Spin-Selective Charge Transfer-SERS Driven Label-Free Enantioselective Discrimination of Chiral Molecules on Ag Nanoparticle-Decorated Ni Nanorod Arrays

Enantioselective discrimination is critical in several fields, particularly in pharmaceutics and clinical drug research. Chiral molecules possess unique charge transfer properties, showing an enantioselective preference for electron spin orientation when interacting with the magnetic surface. Here, we developed spin-selective charge transfer (SSCT)-based label-free surface-enhanced Raman scattering (SERS) achiral magnetic substrates for the enantioselective discrimination of chiral molecules without creating asymmetric chiral adsorption sites.

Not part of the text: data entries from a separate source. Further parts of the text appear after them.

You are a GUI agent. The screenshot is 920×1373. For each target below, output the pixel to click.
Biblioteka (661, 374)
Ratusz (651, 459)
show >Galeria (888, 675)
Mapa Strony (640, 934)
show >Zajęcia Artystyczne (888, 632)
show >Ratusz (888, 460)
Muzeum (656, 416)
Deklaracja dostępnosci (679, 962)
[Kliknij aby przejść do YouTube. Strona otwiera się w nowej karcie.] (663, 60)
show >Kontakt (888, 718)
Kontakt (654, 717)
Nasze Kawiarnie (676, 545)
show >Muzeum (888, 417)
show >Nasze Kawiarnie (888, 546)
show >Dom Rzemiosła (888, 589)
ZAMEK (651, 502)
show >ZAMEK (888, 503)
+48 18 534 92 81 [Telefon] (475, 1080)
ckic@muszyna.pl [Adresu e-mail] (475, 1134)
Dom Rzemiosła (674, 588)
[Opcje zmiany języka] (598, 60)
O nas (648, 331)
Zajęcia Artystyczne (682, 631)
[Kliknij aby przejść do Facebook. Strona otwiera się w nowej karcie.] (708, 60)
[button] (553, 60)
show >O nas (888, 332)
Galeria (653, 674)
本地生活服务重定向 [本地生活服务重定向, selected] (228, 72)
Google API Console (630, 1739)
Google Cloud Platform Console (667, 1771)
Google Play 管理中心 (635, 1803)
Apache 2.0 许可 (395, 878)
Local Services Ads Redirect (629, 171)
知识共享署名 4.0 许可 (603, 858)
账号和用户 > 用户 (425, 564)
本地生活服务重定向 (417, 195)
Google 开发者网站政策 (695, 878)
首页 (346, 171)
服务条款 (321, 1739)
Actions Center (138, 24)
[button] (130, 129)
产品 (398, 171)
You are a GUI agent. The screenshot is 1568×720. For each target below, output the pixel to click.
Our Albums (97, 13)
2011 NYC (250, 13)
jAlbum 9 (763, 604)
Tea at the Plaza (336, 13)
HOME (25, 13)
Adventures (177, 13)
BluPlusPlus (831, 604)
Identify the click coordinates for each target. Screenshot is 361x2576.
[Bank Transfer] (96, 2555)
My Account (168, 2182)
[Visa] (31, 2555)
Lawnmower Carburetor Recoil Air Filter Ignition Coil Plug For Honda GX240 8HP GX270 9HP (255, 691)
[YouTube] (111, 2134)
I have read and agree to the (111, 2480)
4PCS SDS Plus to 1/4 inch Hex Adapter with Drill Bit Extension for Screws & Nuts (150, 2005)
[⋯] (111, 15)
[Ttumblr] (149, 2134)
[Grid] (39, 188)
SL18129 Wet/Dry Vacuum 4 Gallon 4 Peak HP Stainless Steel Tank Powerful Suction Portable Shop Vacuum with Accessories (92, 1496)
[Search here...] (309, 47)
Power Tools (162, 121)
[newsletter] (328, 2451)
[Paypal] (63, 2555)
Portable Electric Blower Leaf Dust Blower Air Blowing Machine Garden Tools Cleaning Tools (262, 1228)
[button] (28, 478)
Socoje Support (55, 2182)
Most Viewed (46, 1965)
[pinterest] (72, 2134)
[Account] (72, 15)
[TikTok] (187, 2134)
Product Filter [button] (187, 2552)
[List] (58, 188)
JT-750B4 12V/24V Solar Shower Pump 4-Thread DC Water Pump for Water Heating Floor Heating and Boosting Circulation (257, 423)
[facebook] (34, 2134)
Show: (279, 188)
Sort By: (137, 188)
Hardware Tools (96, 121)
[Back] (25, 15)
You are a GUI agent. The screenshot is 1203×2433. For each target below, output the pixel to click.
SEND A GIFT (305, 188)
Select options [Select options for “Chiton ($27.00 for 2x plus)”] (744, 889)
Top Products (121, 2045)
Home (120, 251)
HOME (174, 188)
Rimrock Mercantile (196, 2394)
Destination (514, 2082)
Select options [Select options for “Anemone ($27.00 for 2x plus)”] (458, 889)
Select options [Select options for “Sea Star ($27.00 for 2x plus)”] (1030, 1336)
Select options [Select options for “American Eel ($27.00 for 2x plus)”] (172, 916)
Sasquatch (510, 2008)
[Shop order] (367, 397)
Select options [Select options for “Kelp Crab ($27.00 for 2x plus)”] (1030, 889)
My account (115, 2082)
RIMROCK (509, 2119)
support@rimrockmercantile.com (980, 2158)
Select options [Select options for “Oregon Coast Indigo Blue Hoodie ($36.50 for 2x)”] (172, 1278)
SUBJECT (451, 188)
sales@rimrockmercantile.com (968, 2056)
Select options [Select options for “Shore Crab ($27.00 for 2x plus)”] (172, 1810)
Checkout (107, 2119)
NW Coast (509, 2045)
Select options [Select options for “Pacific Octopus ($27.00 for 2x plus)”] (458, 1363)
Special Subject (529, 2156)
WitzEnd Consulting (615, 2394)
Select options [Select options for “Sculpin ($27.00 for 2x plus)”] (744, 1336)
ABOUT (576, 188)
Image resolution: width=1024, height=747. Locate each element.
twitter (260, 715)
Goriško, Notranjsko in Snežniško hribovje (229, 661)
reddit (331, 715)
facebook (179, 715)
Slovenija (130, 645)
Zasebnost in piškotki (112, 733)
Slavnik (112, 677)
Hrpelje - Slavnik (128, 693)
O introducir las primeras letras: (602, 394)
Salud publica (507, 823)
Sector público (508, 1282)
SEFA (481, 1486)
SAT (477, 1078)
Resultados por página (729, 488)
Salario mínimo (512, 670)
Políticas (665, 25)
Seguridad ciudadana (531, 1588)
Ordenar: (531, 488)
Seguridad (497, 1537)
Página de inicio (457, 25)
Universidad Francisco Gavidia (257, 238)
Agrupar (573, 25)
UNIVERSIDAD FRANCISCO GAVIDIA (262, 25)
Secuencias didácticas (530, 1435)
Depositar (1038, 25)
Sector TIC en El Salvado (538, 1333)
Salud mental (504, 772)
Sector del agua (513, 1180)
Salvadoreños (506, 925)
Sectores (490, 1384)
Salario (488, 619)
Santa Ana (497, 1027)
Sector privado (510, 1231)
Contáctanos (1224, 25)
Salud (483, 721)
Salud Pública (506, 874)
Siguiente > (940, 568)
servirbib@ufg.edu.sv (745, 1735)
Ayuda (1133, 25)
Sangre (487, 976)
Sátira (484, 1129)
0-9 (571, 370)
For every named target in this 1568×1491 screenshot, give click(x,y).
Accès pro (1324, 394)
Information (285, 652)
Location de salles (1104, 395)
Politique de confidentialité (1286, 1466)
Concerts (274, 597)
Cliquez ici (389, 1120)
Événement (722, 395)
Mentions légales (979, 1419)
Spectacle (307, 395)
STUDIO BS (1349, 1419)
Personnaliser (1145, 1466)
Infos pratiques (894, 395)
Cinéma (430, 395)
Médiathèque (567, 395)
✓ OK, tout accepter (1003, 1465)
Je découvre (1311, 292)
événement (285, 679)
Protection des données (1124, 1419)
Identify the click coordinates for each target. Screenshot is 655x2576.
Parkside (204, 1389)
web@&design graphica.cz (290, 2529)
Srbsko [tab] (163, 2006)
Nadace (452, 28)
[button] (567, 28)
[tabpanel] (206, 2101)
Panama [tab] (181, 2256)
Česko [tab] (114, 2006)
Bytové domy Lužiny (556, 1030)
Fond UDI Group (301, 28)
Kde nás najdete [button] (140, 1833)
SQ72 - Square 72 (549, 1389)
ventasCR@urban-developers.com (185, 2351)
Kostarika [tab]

The e-beam-based glancing angle deposition (GLAD) technique was utilized to construct achiral magnetic surface-enhanced Raman scattering (SERS) substrates by decorating Ag nanoparticles over Ni nanorods. SERS spectroscopy was carried out on significant enantiomers, including cystine, alanine, and DOPA (l-3-(3,4-dihydroxyphenyl) alanine). An external electromagnet was used to manipulate the magnetic substrate's spin polarization by altering the magnetic field's direction. Subsequently, SERS spectra were acquired. Based on the magnetic field's direction, there is a complementary variation in the intensities of SERS spectra of the enantiomers. The SSCT process between molecule-metal complexes synergized with the magnetic field direction to control the electron spin, leading to SERS-based enantioselective discrimination. This label-free, easy, yet practical approach offers a characteristic paradigm shift from the recent complex approaches for chiral detection and separation.